Sjoberg L. Risk Anal. 2001; 21(1): 189-198.

Affiliation

Center for Risk Research, Stockholm School of Economics, Sweden. pls@hhs.se

Copyright

(Copyright © 2001, Society for Risk Analysis, Publisher John Wiley and Sons)

DOI

unavailable

PMID

11332547

Abstract

Perceived risk and related attitudes have been implicated as major factors in many of the difficult policy problems that face modern society (nuclear power, genetically modified food, etc). Experts often argue that no or very small risks are involved; people are still worried. Why? The standard answer is lack of trust. Data on trust and risk perception, however, point to only a weak relationship between the two (r approximately 0.3).
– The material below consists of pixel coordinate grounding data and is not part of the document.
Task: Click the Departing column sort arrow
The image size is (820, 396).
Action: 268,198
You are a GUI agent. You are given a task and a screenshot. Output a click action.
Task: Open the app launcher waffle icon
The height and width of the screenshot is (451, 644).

It is suggested here that the reason for the surprisingly minor importance of trust is that people believe that there are clear limits to how much science and experts know. Results are presented from studies of risk perception of the public, experts, and politicians. Politicians and members of the public believe that there are many unknown effects of technology and such beliefs were strongly related to their perceived risk. Experts on nuclear waste, on the other hand, seemed to believe that little is unknown in their field of expertise. Regression analyses of risk perception showed the unknown-effects factor to be a more important explanatory factor than trust for the public and politicians.